Sorry, I thought it would be some change request and you offer that
category here at "bug reporting". What is it for, else?

But okay, I read the table false way before, and more carefully this
time ... I still encounter some problem in using logical equations like
that one ... and apparently it's not because of negation but arithmetic
conjunction, which is lower than comparison operators in precedence
ranking. That's maybe what I think of being quite unusual, because it's
hard to me to find some practical example where the result of
comparison might be used as an argument to arithmetic conjunction,
while I often use the latter one to mask out bits from an integer AND
THEN compare it to some fixed value or similar.

01110111110101101011b & 00000111111100000 != 0


Best regards and sorry, if this is still false to the bug reporting
system, so I would shut up further on and handle this unhandy
malfunction myself.
Thomas Urban


Previous Comments:
------------------------------------------------------------------------

[2003-03-17 08:11:15] [EMAIL PROTECTED]

Thank you for taking the time to write to us, but this is not
a bug. Please double-check the documentation available at
http://www.php.net/manual/ and the instructions on how to report
a bug at http://bugs.php.net/how-to-report.php

I think your precedence information seems to be a little awry. 
According to the manual page at
http://www.php.net/manual/en/language.operators.php, ~ has greater
priority than != has greater priority than &, ^, | (in that order). 
This means that your example of

   $a & ~$b != 0

actually equates to
  
   $a & ((~$b) != 0)

(and I've just tested this, so I'm sure it's right.)  This isn't nearly
as bad as you suggest (but, I agree, a little unexpected -- until I
checked, I'd have expected &, ^, | to be higher-precedence than ==, !=
etc!).

STATED EXERCISE 1 —
From the bug report, copy the passage from "I think your" up to and including "(in that order).".
STATED EXERCISE 2 —
Answer these questions using the bug report:
(a) Whose name is signed at the end of the first message?
(b) Which manual page does the earlier comment cite for operator precedence?
(c) According to the earlier comment, what does "$a & ~$b != 0" actually equate to?

MATERIAL —
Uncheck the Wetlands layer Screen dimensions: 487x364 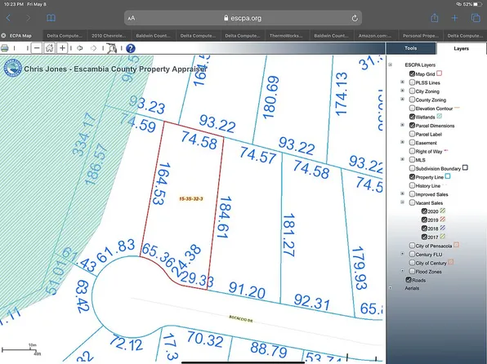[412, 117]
* * *
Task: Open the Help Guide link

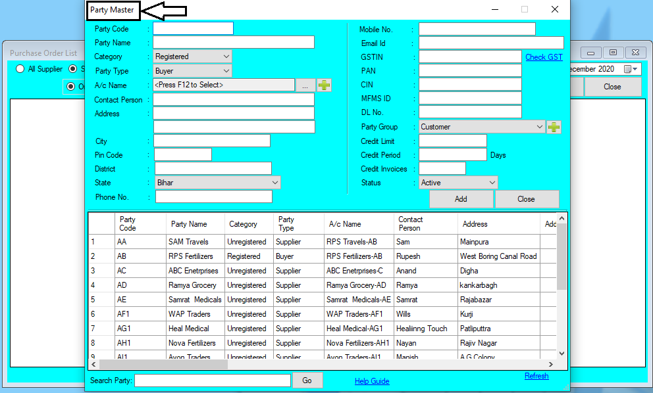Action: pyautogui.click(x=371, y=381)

EXERCISE ANSWER 1 —
I think your precedence information seems to be a little awry. 
According to the manual page at
http://www.php.net/manual/en/language.operators.php, ~ has greater
priority than != has greater priority than &, ^, | (in that order).

EXERCISE ANSWER 2 —
(a) Thomas Urban
(b) http://www.php.net/manual/en/language.operators.php
(c) $a & ((~$b) != 0)